En principio, los países del Río de la Plata no tenían porqué padecer los efectos de ese desajuste existencial. Habían sido beneficiarios directos de la primera guerra mundial en el plano económico y habían mantenido una cierta neutralidad política. Los "indiferentes morales" de que hablaba Onetti en l94l no tenían porque prosperar en países plenos de posibilidades y abiertos al futuro. Sin embargo, era evidente que la problemática de una gran ciudad como Buenos Aires no variaba mucho de la de una urbe europea. Es más -tal como pudo verse reflejado en la literatura y el ensayo de la época- los desajustes eran aún mayores en el Río de la Plata que en Europa. Una alta proporción de la sociedad estaba compuesta por inmigrantes. En las orillas de aguas barrosas de un estuario que estaba lejos de las metrópolis de origen, estos hombres debían sentirse naturalmente nostálgicos y desarraigados.

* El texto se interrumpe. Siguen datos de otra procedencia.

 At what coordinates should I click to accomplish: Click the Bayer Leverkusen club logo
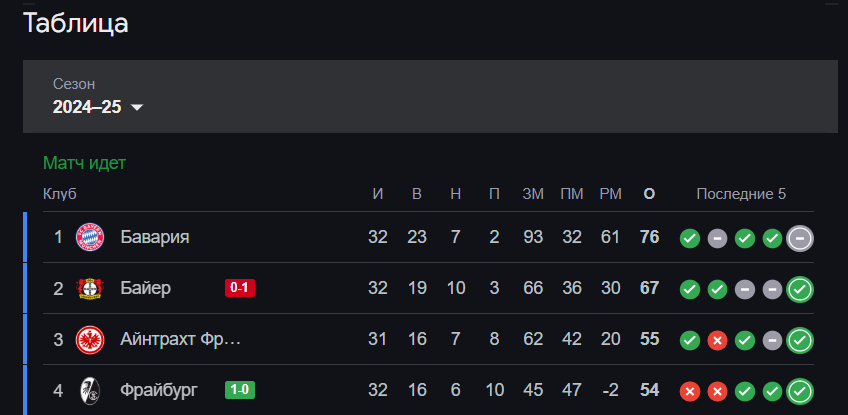tap(90, 289)
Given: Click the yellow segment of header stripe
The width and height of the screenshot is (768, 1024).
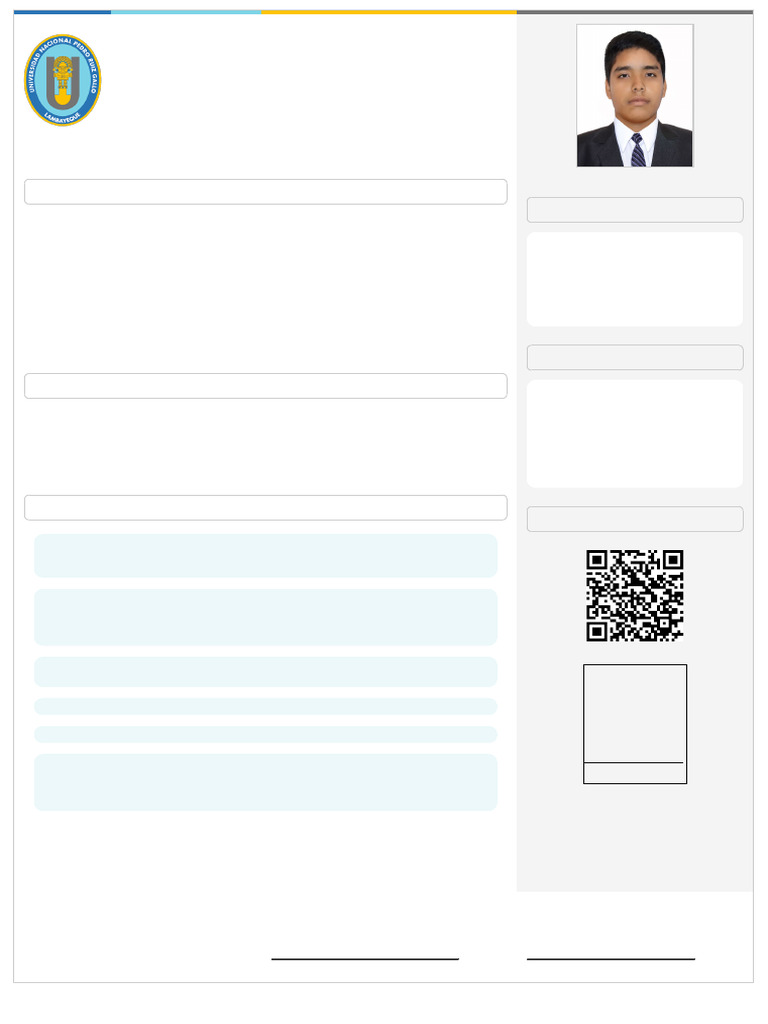Looking at the screenshot, I should click(389, 12).
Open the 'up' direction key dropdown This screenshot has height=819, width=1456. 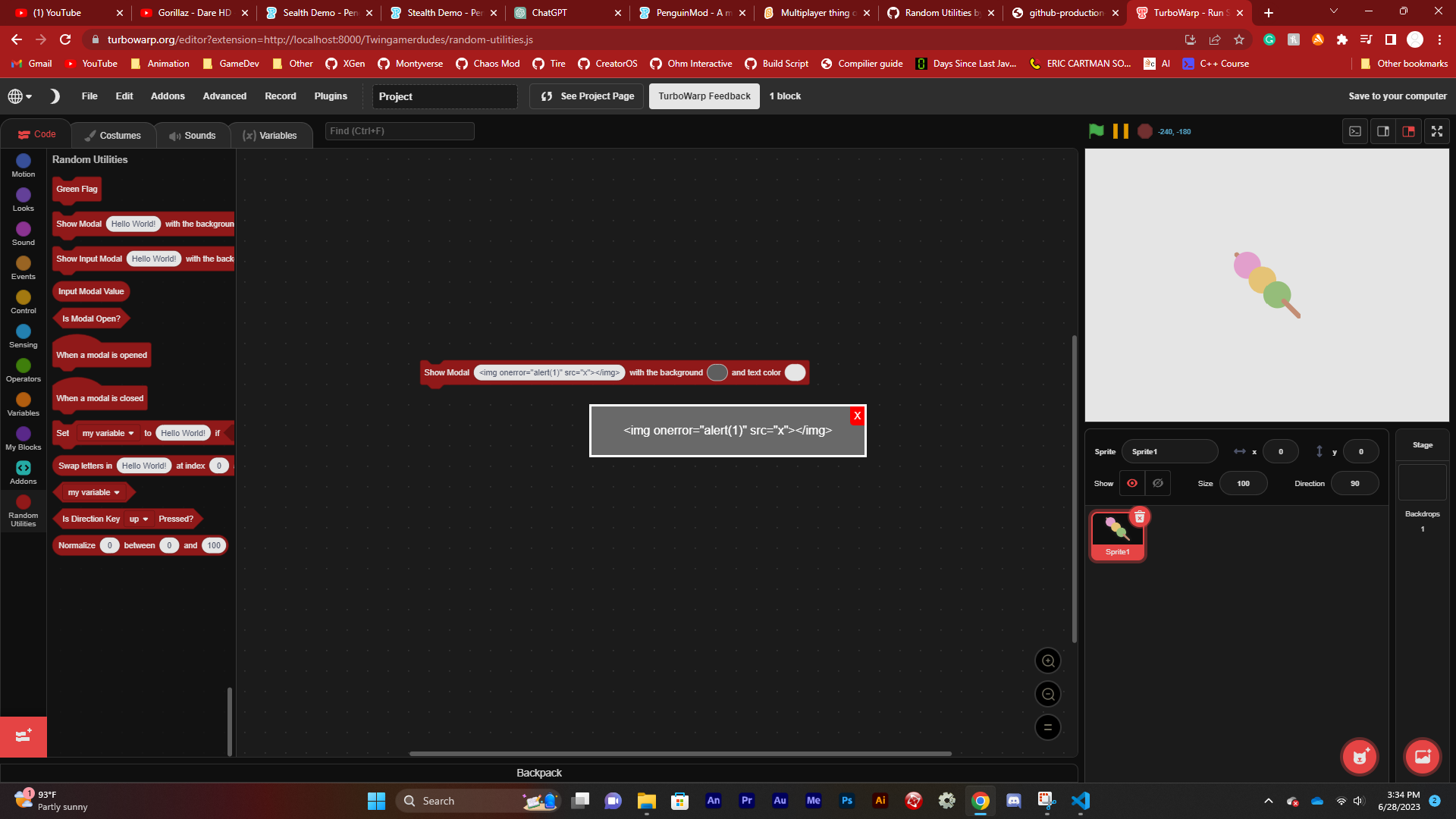coord(139,519)
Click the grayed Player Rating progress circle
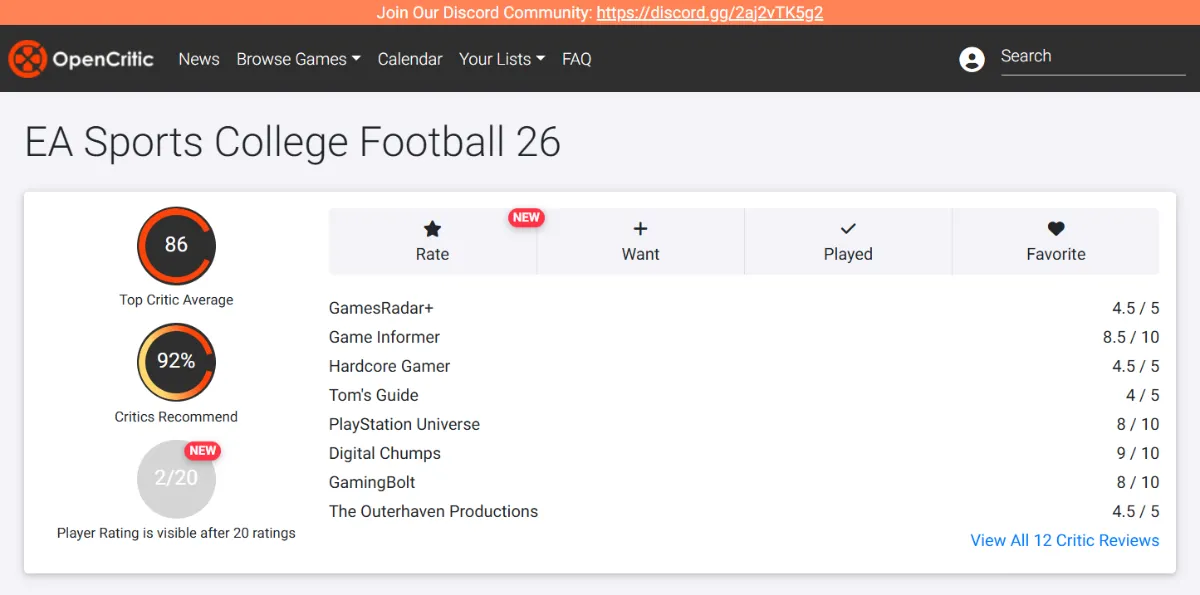This screenshot has width=1200, height=595. click(x=176, y=479)
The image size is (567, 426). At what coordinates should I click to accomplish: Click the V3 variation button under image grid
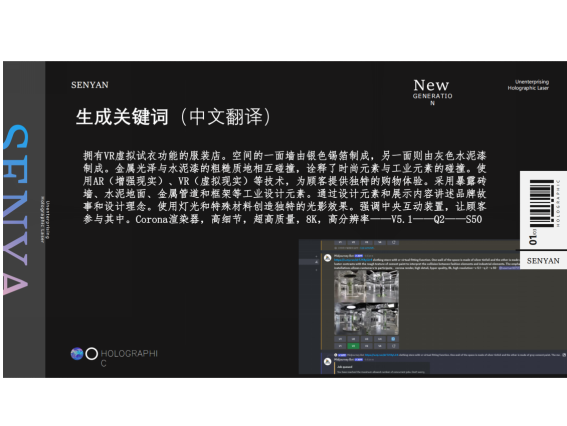click(367, 346)
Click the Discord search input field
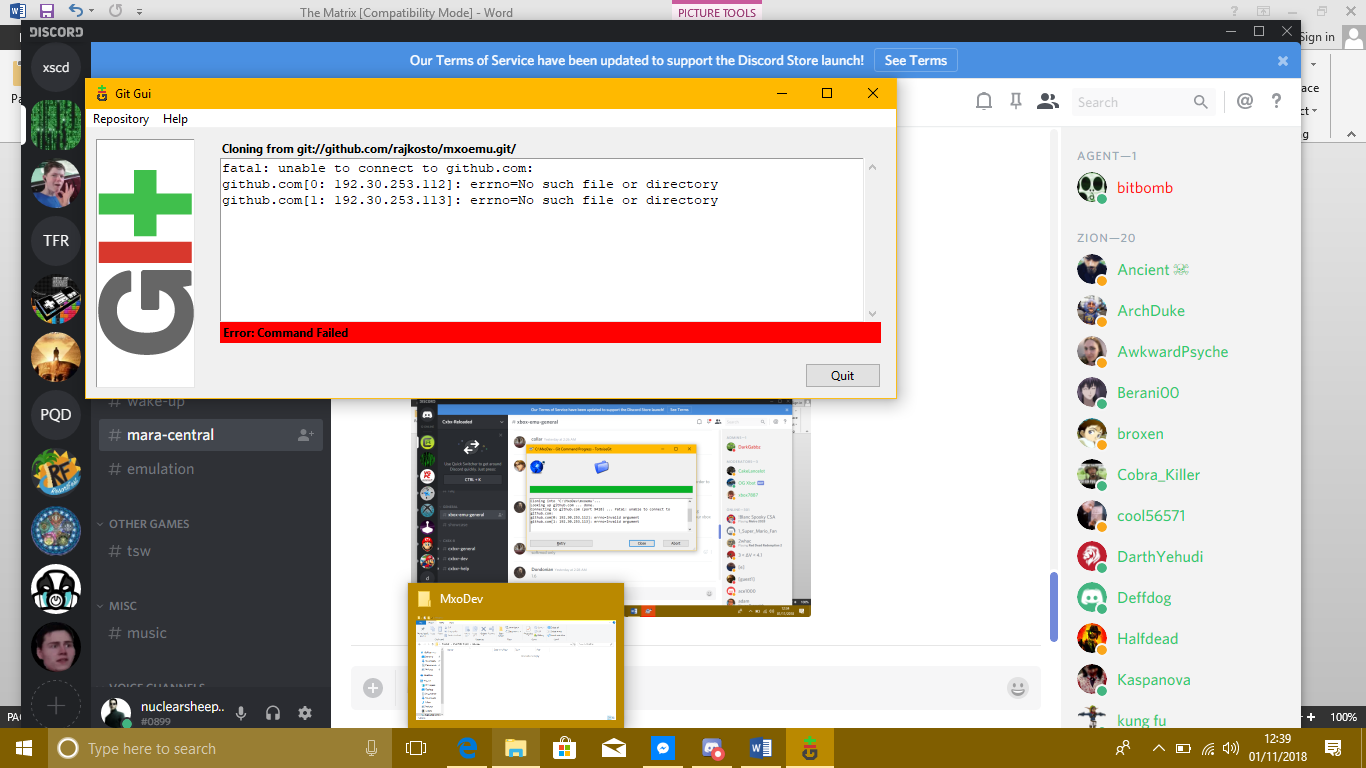The height and width of the screenshot is (768, 1366). click(x=1130, y=102)
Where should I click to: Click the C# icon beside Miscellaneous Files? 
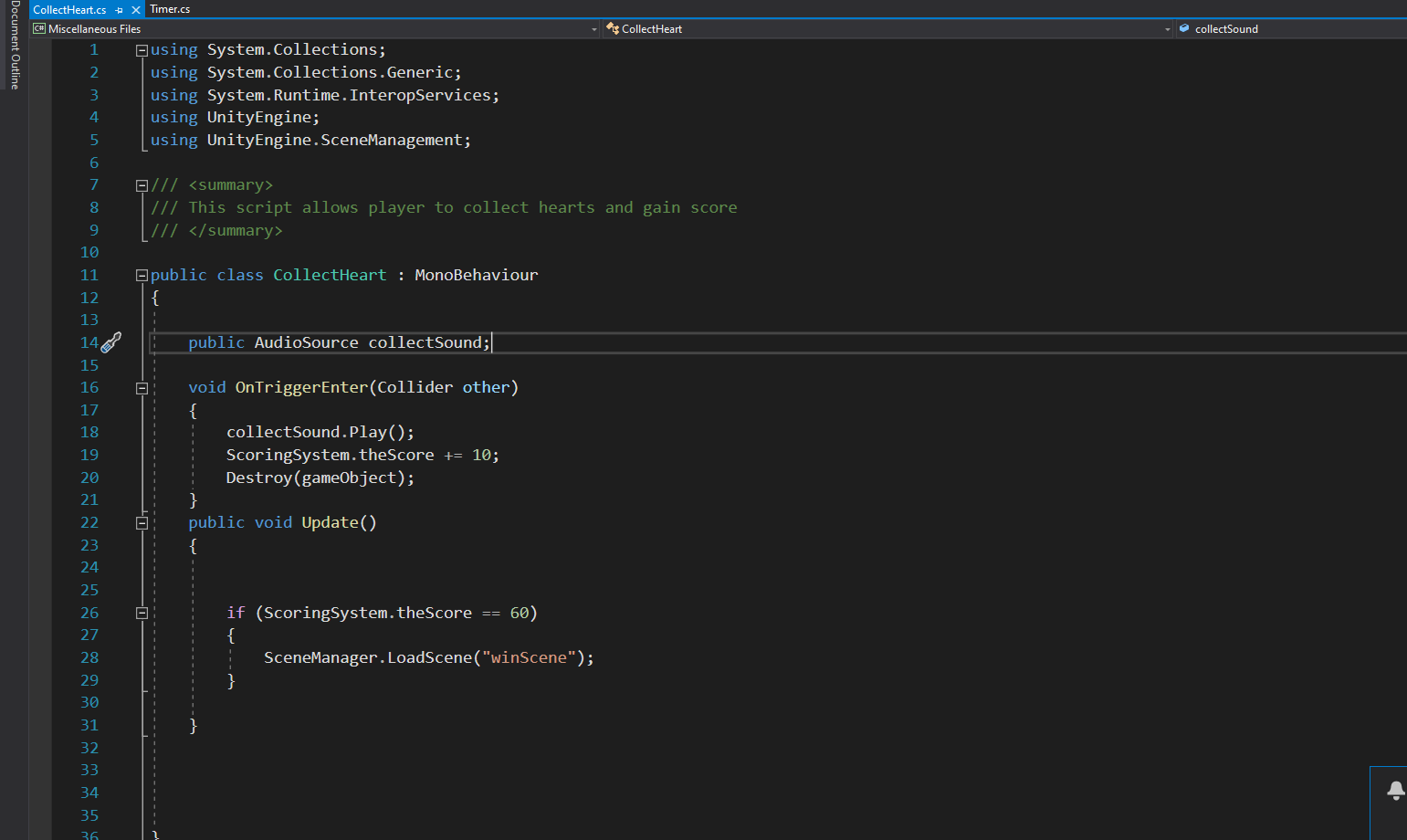click(x=39, y=29)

En efecto, alrededor de l940, con los veinte años de retraso comprobados por Onetti, pero con igual intensidad, los habitantes de las grandes urbes de América Latina enfrentaban los desajustes que había vivido Europa al final de la Gran Guerra 1914-1918. La llamada civilización occidental estaba en crisis. Los valores tradicionales de la sociedad humanista y liberal decimonónica, no soportaban su confrontación con la nueva sociedad industrial y de masas emergente. La idea del progreso científico y social indefinido no podía sostenerse con validez frente a la realidad de grandes ciudades donde la comunicación humana iba desapareciendo. El individualismo sólo podía hablar de crisis y de la "decadencia de occidente" de la que se lamentaba Spengler en su obra.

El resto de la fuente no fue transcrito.